Cerium(III) perchlorate
- Names: Other names Cerous perchlorate

Identifiers
- CAS Number: 14017-47-1;
- 3D model (JSmol): Interactive image;
- ECHA InfoCard: 100.034.383
- EC Number: 237-836-2;
- PubChem CID: 166978;
- CompTox Dashboard (EPA): DTXSID70890738 ;

Properties
- Chemical formula: Ce(ClO_{4})_{3}
- Molar mass: 438.47 g/mol
- Appearance: White crystalline solid (hydrates)
- Solubility in water: Soluble in water

Structure
- Crystal structure: Hexagonal (anhydrous)
- Space group: P6_{3}/m, No. 176
- Lattice constant: a = 0.9378 nm, c = 0.5875 nm
- Formula units (Z): 2

= Cerium(III) perchlorate =

Cerium(III) perchlorate is an inorganic compound of cerium in the +3 oxidation state and the perchlorate ion, with the formula Ce(ClO_{4})_{3}. It is known in anhydrous form and as several hydrates, including hexa- and nonahydrates. In dilute aqueous solution, Ce^{3+} is present predominantly as the nona-aqua ion [Ce(H_{2}O)_{9}]^{3+}.

== Preparation ==
Hydrated cerium(III) perchlorate can be prepared by reaction of a cerium(III) compound with perchloric acid. For example, the nonahydrate has been prepared from cerium(III) chloride and perchloric acid, followed by repeated crystallization from water.

Anhydrous Ce(ClO_{4})_{3} can be obtained by stepwise vacuum dehydration of the nonahydrate. In one procedure, Ce(ClO_{4})_{3}·9H_{2}O was heated successively at 80–90 °C, 120–130 °C and finally 165–170 °C.

Anhydrous cerium(III) perchlorate can also be prepared by reaction of anhydrous cerium(III) chloride with nearly water-free perchloric acid containing chlorine(VII) oxide.

== Properties ==
=== Anhydrous structure ===
Anhydrous Ce(ClO_{4})_{3} crystallizes in the hexagonal crystal system, space group P6_{3}/m (No. 176), with two formula units per unit cell. Its lattice parameters are a = 9.378(1) Å, c = 5.875(1) Å. The structure belongs to the common anhydrous rare-earth perchlorate family extending across much of the lanthanide series. Cerium is nine-coordinate, with oxygen atoms supplied by tridentate perchlorate groups, producing a three-dimensional channel-containing framework.

=== Hydrates ===
Several hydrated forms are known. Commercial and preparative material is often encountered as the hexahydrate, Ce(ClO_{4})_{3}·6H_{2}O, while a nonahydrate has also been characterized in thermal studies.

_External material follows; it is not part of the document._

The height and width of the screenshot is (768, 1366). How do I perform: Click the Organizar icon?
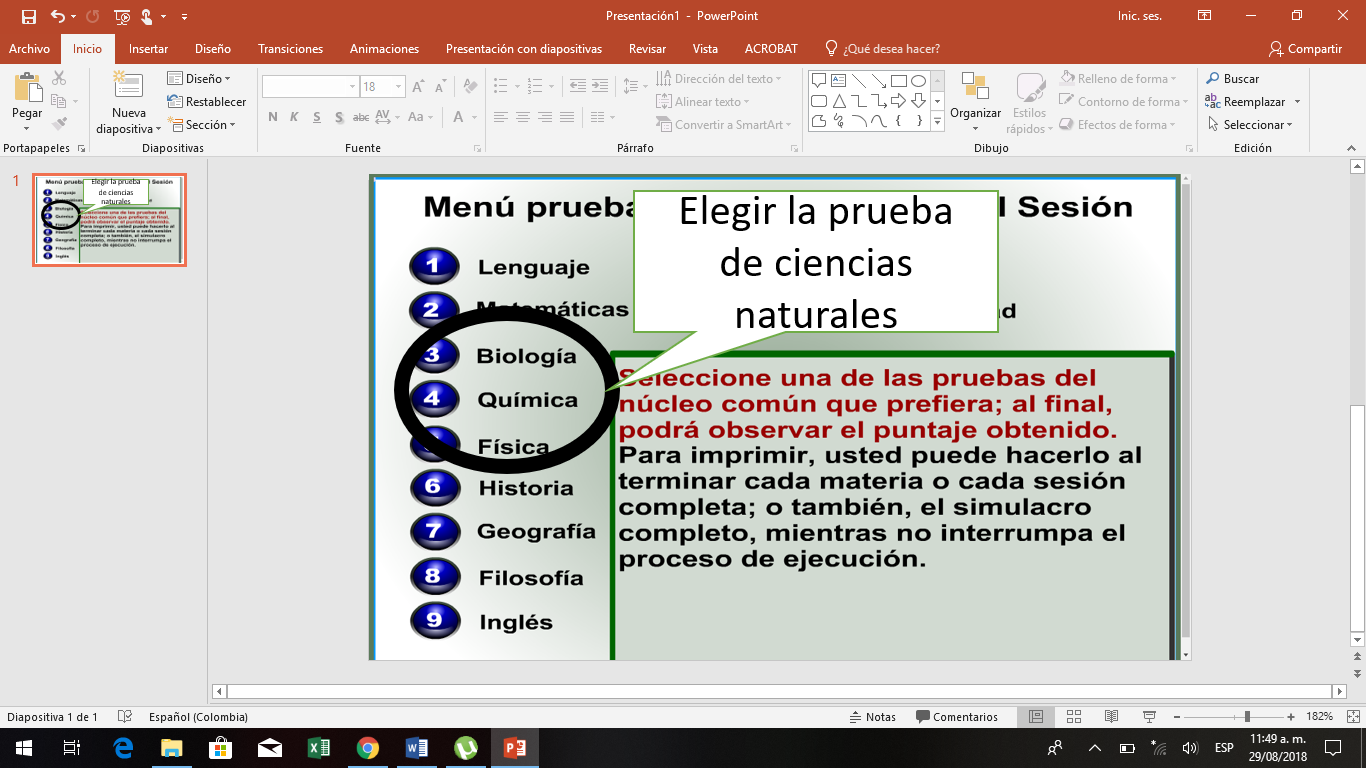pos(975,88)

Stepwise dehydration of the nonahydrate produces lower hydrates. Under vacuum, intermediate compositions corresponding approximately to the tetrahydrate and dihydrate are formed before complete dehydration at about 165–170 °C.

=== Aqueous solution ===
Raman spectroscopy shows that in dilute aqueous cerium(III) perchlorate solutions the dominant hydrated cation is [Ce(H_{2}O)_{9}]^{3+}.

At low concentration, perchlorate remains mainly outside the first coordination sphere. At concentrations above roughly 1.5 mol/L, outer-sphere and contact ion pairs become increasingly important.

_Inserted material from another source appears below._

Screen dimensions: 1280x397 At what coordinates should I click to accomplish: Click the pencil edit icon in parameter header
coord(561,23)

In molten Ce(ClO_{4})_{3}·6H_{2}O at 161 °C, direct Ce–perchlorate coordination becomes prominent because there is insufficient water to maintain a complete nona-aqua hydration shell.

=== Thermal decomposition ===
Anhydrous Ce(ClO_{4})_{3} is strongly hygroscopic and decomposes on heating rather than boiling unchanged.

Thermal decomposition occurs mainly between about 240 and 420 °C. The first major decomposition step has a maximum rate near 260–265 °C and appears to proceed by parallel pathways, one producing cerium(IV) oxide directly and another forming an unstable intermediate tentatively assigned as a cerium oxoperchlorate.

At higher temperature, the intermediate decomposes further to CeO_{2}. Heating the nonahydrate to 460 °C produces nanocrystalline cerium dioxide with an average crystallite size of about 13 nm.

Gaseous decomposition products include oxygen and chlorine-containing species.

== Coordination chemistry ==
Cerium(III) perchlorate is used as a soluble source of Ce^{3+} in coordination chemistry. Perchlorate generally coordinates weakly in aqueous solution, making the salt useful when a relatively non-competing counterion is required.

Complexes with crown ethers have been reported, including derivatives of dibromobenzo-15-crown-5.

== Safety ==
Cerium(III) perchlorate is an oxidizing perchlorate salt. Anhydrous material in particular should be kept away from combustible and strongly reducing substances.